Stored entries
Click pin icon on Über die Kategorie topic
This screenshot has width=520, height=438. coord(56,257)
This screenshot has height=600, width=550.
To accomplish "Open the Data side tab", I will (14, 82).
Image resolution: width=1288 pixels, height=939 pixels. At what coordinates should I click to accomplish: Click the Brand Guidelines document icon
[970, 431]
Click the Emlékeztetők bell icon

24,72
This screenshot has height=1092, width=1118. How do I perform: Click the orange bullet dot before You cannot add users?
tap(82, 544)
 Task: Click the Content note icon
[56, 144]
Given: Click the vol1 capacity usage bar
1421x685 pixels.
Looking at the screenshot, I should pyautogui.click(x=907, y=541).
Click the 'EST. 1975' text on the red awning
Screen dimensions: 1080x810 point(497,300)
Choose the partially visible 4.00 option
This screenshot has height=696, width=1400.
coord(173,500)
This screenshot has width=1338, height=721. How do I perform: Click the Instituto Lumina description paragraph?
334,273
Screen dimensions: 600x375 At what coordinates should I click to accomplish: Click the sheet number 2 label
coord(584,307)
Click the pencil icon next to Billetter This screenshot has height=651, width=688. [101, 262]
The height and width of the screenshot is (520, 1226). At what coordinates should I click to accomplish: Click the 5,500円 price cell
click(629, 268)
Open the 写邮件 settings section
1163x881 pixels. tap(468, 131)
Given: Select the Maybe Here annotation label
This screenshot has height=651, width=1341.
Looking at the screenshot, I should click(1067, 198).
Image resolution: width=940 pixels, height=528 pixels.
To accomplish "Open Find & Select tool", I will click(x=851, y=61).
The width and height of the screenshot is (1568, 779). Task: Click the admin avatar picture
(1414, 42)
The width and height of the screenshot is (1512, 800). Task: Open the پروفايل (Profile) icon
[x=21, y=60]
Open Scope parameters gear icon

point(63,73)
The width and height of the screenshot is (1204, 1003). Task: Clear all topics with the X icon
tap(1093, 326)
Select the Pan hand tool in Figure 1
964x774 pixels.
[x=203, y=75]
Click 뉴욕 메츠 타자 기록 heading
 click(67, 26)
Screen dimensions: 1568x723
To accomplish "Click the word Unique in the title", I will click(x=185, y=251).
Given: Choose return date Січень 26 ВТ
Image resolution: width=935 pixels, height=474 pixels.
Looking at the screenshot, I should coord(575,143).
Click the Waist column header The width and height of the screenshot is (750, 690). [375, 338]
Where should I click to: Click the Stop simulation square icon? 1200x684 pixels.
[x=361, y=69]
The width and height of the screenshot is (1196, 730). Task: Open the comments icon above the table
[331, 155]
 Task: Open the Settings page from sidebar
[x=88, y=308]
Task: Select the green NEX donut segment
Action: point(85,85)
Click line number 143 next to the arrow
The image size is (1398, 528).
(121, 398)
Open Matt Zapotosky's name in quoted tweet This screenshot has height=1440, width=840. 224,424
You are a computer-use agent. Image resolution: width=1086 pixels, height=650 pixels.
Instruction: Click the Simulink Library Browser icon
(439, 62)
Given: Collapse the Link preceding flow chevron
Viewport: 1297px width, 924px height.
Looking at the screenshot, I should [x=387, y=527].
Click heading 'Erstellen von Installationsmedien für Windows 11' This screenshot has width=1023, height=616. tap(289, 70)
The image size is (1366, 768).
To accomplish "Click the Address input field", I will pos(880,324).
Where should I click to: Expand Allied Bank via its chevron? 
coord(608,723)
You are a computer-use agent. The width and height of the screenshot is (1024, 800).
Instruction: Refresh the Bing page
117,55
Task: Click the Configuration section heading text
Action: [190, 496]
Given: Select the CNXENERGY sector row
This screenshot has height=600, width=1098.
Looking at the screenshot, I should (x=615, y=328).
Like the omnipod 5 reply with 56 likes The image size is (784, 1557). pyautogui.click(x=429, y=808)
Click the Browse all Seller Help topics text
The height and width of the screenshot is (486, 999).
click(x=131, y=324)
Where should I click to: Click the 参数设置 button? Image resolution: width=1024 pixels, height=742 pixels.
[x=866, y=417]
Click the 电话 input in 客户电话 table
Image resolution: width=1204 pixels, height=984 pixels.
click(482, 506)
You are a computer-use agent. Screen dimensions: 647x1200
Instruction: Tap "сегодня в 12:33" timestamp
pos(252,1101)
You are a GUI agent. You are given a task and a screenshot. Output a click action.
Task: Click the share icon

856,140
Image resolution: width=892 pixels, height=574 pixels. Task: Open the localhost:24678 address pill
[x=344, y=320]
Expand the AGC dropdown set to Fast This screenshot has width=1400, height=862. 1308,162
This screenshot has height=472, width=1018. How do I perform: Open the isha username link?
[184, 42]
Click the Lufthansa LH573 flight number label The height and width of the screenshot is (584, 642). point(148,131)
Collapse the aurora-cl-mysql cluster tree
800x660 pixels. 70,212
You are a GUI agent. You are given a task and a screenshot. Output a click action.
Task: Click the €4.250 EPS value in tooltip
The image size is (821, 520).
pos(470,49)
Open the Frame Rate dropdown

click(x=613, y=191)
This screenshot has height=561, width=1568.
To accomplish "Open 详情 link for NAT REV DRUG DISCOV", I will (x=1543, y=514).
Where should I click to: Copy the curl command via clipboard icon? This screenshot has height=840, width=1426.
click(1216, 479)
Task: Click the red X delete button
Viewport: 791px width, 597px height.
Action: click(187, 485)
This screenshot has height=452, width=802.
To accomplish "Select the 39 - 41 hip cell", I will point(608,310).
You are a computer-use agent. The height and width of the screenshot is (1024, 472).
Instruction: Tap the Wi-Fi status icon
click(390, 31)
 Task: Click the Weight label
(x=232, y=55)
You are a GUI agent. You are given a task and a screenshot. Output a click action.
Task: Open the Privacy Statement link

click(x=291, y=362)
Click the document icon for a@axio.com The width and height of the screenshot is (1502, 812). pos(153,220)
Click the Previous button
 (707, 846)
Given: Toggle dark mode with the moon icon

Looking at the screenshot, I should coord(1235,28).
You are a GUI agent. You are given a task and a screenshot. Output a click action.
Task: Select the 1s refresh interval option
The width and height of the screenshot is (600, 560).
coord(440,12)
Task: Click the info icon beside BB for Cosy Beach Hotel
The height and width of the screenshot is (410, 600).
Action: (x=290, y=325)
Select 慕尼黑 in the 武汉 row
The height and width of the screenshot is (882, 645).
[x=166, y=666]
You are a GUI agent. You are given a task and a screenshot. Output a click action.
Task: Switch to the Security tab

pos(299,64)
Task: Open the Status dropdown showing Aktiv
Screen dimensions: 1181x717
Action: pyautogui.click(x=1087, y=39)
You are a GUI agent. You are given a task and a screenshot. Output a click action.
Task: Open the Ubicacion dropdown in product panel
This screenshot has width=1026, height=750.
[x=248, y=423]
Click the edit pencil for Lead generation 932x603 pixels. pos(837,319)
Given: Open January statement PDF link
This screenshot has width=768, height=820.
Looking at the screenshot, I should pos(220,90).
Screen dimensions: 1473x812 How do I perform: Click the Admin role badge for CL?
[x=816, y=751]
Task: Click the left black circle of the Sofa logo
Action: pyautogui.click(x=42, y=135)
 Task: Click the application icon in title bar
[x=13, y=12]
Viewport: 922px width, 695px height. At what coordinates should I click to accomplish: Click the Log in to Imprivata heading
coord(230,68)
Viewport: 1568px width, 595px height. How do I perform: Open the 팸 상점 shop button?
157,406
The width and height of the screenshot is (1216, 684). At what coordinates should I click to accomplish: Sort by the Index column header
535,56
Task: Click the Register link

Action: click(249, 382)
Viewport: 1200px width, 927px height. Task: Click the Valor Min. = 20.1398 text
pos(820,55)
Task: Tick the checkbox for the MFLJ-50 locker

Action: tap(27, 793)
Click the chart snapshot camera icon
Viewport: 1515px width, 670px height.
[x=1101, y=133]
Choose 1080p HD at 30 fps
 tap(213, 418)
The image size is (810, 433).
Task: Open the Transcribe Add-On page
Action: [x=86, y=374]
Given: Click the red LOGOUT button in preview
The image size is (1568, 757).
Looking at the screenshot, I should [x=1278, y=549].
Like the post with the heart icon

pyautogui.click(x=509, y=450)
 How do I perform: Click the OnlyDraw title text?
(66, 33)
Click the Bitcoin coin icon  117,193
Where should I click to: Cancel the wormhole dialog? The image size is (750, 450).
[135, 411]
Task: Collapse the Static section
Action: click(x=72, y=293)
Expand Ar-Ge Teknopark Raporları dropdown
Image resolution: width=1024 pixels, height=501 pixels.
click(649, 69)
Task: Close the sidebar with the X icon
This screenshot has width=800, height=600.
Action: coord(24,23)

What is being asked - Copy each line above holding "input".

Task output -
To accomplish "Click the Address input field", I will pos(880,324).
Click the 电话 input in 客户电话 table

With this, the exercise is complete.